In response, Farran pulled free the ring upon his finger and tossed it to Drien, who sighed and slipped it on.
“He’s dead, boy,” Drien said, his voice soft. “It’s only my magic keeping him on his feet, and all that is doing is fuelling his hate.”
The great beast turned to the men, but there was no light in his eyes.
“Wha? No… No!?” the boy cried. “What do you mean, he’s dead? He can’t be dead!”
Breathing deep, the older mage sighed. “The blast knocked the wind out of me, and I would most certainly be dead had he not flung himself upon the cub and I. He shielded us from the bolts and it cost him his life.”
“No…” the boy gasped, tears stinging his eyes.
The mage sighed and nodded. “I could feel his rage as he died. Vengeance was all that had kept him going. So, I did the only thing I could, I gave him the strength to have his revenge.”
“What did you do to him?” the boy said, his voice quivering as he glanced at the great beast before staring at the mage.
Sighing once more, Drien turned to the wolf. “He’s undead now, boy.”
“No.” The boy shook his head.
“I cannot undo what I’ve done. I wish I could, but…”
“He won’t wander far from these ruins, at least. He’ll no doubt hunt Tarun’s men, but if they have any ounce of sense in them, they’ll leave this valley altogether. For our part, we’d best spread word to all around to give this place a wide berth. The magic driving him will begin to wane once his rage fades. Till then, there’s no telling what he’ll do to any who wander these ruins.”
“You mean to leave him like this?” Farran asked. “Should we not end his suffering?”
Shaking his head, Drien sighed. “We can’t risk another ambush, Farran. With the pup and child in tow, it would be folly. But with him here, we can be certain we won’t be shadowed.”
“I don’t like it any more than you do, but it’ll be naive to think those men will not want revenge.”

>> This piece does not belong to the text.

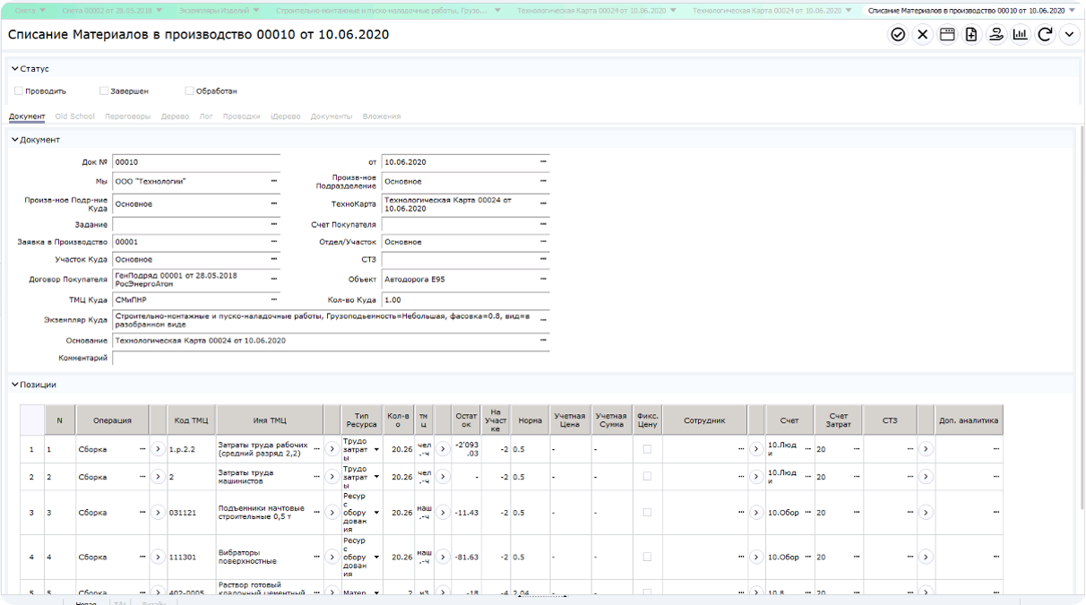Collapse the Статус section
The width and height of the screenshot is (1086, 605).
click(15, 68)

“But we can teleport, Drien!”
Shaking his head once more, the older mage turned to his friend. “The pup is sickly. Too sickly for such strong magic. Forgive me, Farran, but we need him in this form.”
Then, Drien turned to the boy.
“Here,” he said, gently ushering the cub forward. “Your Kallik gave his life for this one. Will you not look after him?”

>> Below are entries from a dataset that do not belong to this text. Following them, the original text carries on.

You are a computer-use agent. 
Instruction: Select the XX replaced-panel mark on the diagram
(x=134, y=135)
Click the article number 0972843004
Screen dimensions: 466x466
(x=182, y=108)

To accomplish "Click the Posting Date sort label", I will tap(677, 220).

The boy stared at the cub a spell, then turned to glare at the mage, his tears running free.
Drien smiled at the child. “You hate me, I don’t blame you. But what would you rather, Kallik as he is now, or every single one of us lying dead in this valley? Him included.”
The young boy glared at the mage a spell longer, then sniffed and turned to the cub. “I have nowhere to take him. It’s been just Kallik and I for so long, I…”

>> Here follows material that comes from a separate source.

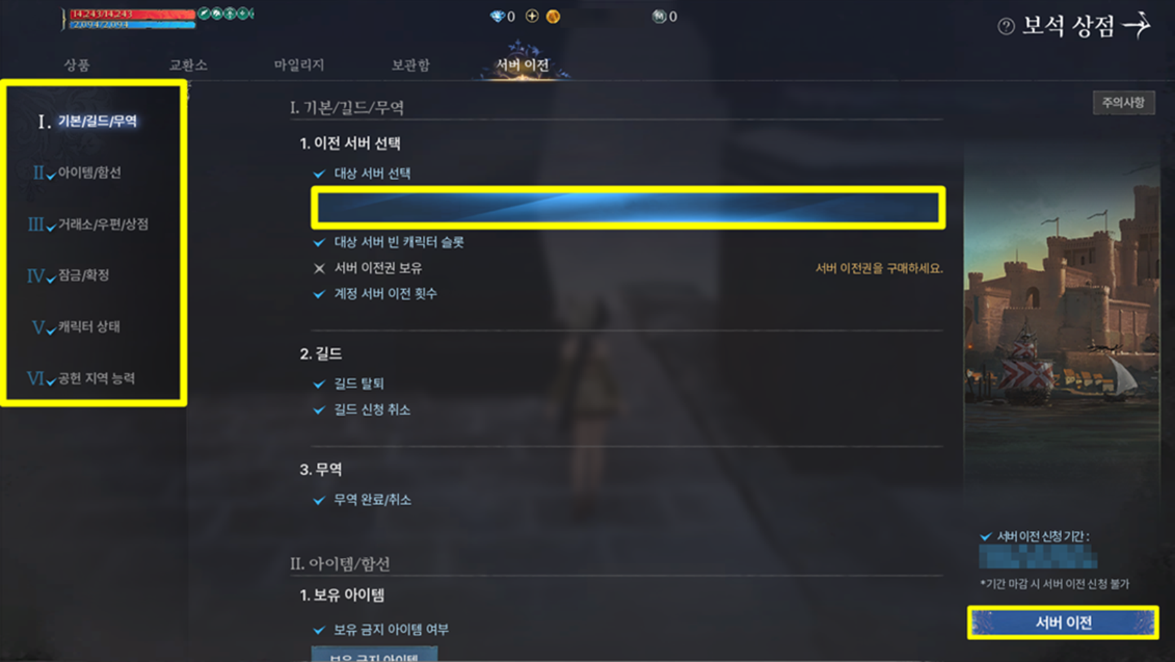Viewport: 1175px width, 662px height.
Task: Click the checkmark beside 길드 탈퇴
Action: (319, 384)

“Then, come with us,” Drien replied. “Join our tribe. We know little of these beasts. Teach us, boy, and let us watch him grow together.”
The boy stared at the pup for a spell longer, then turned to Drien and shrugged. “I’ve not much choice, do I?”
A sad smile parted the mage’s lips as he stared at the child in silence.
Breathing deep, the boy stood tall and turned to the beast.
“Farewell, Kallik,” he said. “I won’t forget you.”
The great wolf stared with nary a sound, then turned and sauntered off.
“Come,” Drien said, stepping forth, “let’s go home.”
The boy breathed deep, his gaze upon the receding wolf, then turned to the pup and smiled.
“Come,” he sniffed. “Let’s go.”
Farran watched the great wolf a spell longer as the guilt within bore into him.
“Come, Farran,” Drien soothed. “Let’s go home.”
Tearing his gaze from the wolf Farran turned to his friend.
“Very well,” he sighed at last, “let’s go home.”
Breathing deep, the elderly mage patted his companion’s shoulder, then stepped forth
“I never realised you were a necromancer, Drien,” Farran said as Drien wandered on.
The mage stopped and turned to Farran, his eyes as steel. “Am I?”
Farran stared at the mage in silence a spell, then smiled. “No, you’re not.”
“No,” Drien replied, his gaze softening as he turned once more, “I’m not.”
Farran turned and cast one last long gaze at the undead beast in the distance.
“Farewell,” he whispered, then breathed deep and turned before lumbering forth, his heart heavy as his thoughts turned towards home.